LAS NO SIEMPRE DULCES NAVIDADES.

24.12.2017 11:01

 

                Las fiestas navideñas forman parte de los dominios de la reina Felicidad, para algunos por derecho incuestionable, aunque otras reinas se muestran decididas a disputárselos. En los particulares cuentos de Navidad el pesimismo termina vencido, pero no por ello deja de aparecer. Cuando de los cuentos pasamos a la historia, de lo pintado a lo vivo, las cosas aparecen más revueltas y menos unánimes, menos proclives a reinos de fábula.

                Los anhelos de paz de las fechas no evitaron de ningún modo que en 1667 el gobernador de Alicante y el capitán de un navío disputaran por unos tiros. En aquella plaza portuaria, de donde según la tradición parte San Nicolás en dirección a los Países Bajos para dispensar sus obsequios, las relaciones entre navegantes y vecinos pasaron por todas las situaciones imaginables, desde la cooperación bajo cuerda del contrabando a la hostilidad manifiesta.

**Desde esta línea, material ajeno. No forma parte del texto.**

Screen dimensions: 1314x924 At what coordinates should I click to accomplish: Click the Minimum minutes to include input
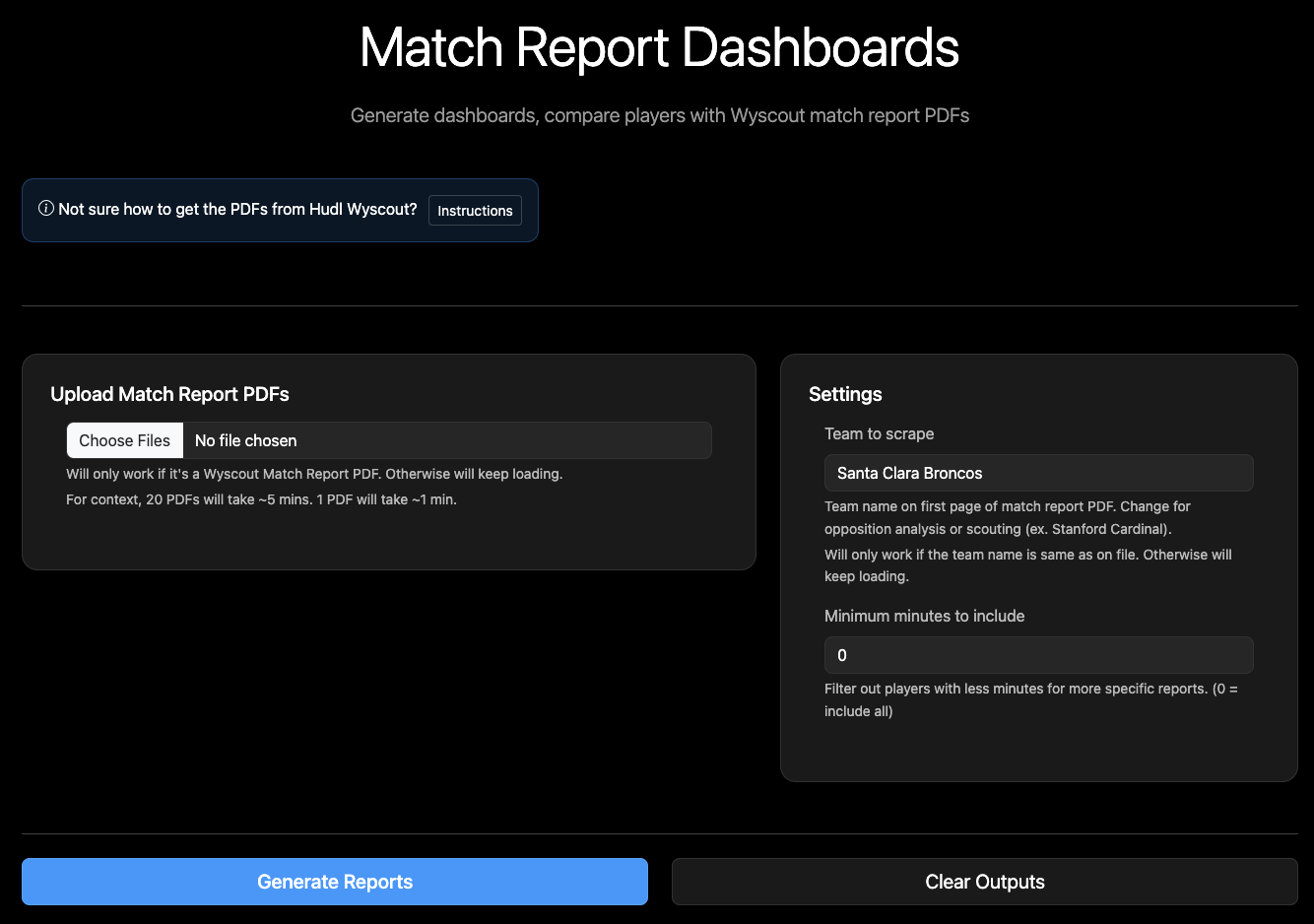tap(1038, 654)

                A modo de recuerdo de los munificentes romanos, algunas autoridades municipales repartían comida entre los menesterosos durante la Edad Moderna. Llegadas las fechas navideñas, se disponían en Barcelona puestos de rifa de tales alimentos. La idea de los maratones solidarios de hoy en día parece tener largos antecedentes. Sin embargo, las cosas rodaron mal en 1619, cuando se destrozó una de sus mesas en presencia de uno de los consejeros municipales.

                En estos días de buenos deseos y de propósitos no menos beneméritos, la felicitación viene como anillo al dedo. Entre las autoridades los parabienes eran obligatorios. No se podían tomar a la ligera, pues simbolizaban el intercambio de favores en el que se fundamentaba el metabolismo de las Monarquías del Antiguo Régimen. En la Corona de Aragón, con un monarca acatado y generalmente ausente durante los siglos XVI y XVII, la felicitación navideña a los virreyes por parte de las autoridades locales no era asunto baladí. Las cortesías se extremaban cuando de individuos de confianza se trataba, capaces de facilitar una dádiva y de promover la posición de ambiciosos pretendientes al cargo y al honor. Aguinaldos y pagas en recompensa daban cuenta de la largueza, de la generosidad, de aquellos dispensadores de dicha a sus hechuras. El patronazgo conllevaba tales deberes. Las felicitaciones navideñas, por ende, fueron miradas con lupa por gentes tan quisquillosas como los inquisidores, siempre dados a sutilezas incriminatorias. En 1646, año ciertamente conflictivo, el Tribunal del Santo Oficio apreció descortesías en los parabienes dirigidos al virrey de Valencia, el conde de Oropesa, entonces en malas relaciones con el consejo general de la capital valenciana por razones de impuestos y de elecciones.

                Precisamente, las fechas navideñas eran propicias en distintos lugares a la elección anual de los oficios municipales, dentro del régimen de la insaculación, y al cobro de ciertas imposiciones, lo que a veces amargaba la festividad. Al menos quedaba el consuelo que en Navidad se podían concertar préstamos a devolver en otra fecha significativa y celebrada del año.

                Las cosas se agravaban considerablemente cuando acontecía alguna catástrofe meteorológica, muy lejos de los idílicos paisajes nevados con los que se complacen las postales contemporáneas, que tantos elementos de la Europa y de la América del Norte han adoptado. En nuestro variable clima mediterráneo, las fuertes lluvias podían ocasionar riadas como la que en 1783 asoló la sevillana Palma del Río por Navidad.

                Conscientes de la importancia a todos los niveles del solsticio de invierno, las autoridades municipales crearon instituciones de abastecimiento y socorro para que actuaran en caso de necesidad, por supuesto más allá de Navidad y a lo largo de todo el año. Los colonizadores españoles las extendieron a las Américas, y en 1569 se creó en la ciudad de México una alhóndiga o depósito de maíz, con licencia para vender a precios asequibles de junio a Navidad a los lugareños necesitados.

                Como no todo tenía que ser desdicha en tan señalada fiesta, la pena se podía combatir con la medicina de la alegría y de la diversión. José Santiago de Santos escribió allá por 1775 La virtud aun entre persas lauros y honores granjea, un juego completo de diversión casera para Navidad y Carnestolendas, con dos loas y dos entremeses para siete hombres. En esta curiosa obra, se proponía a un grupo de amigos o de contertulios disfrazarse de emperadores y figurones de la corte persa, muy del gusto dieciochesco europeo, tan proclive a orientalismos. Indiscutiblemente, la cosa pasaba por divertirse y dejarse de penas, al menos por un día, en el que no por tópico se desea de todo corazón feliz Navidad.

                Víctor Manuel Galán Tendero.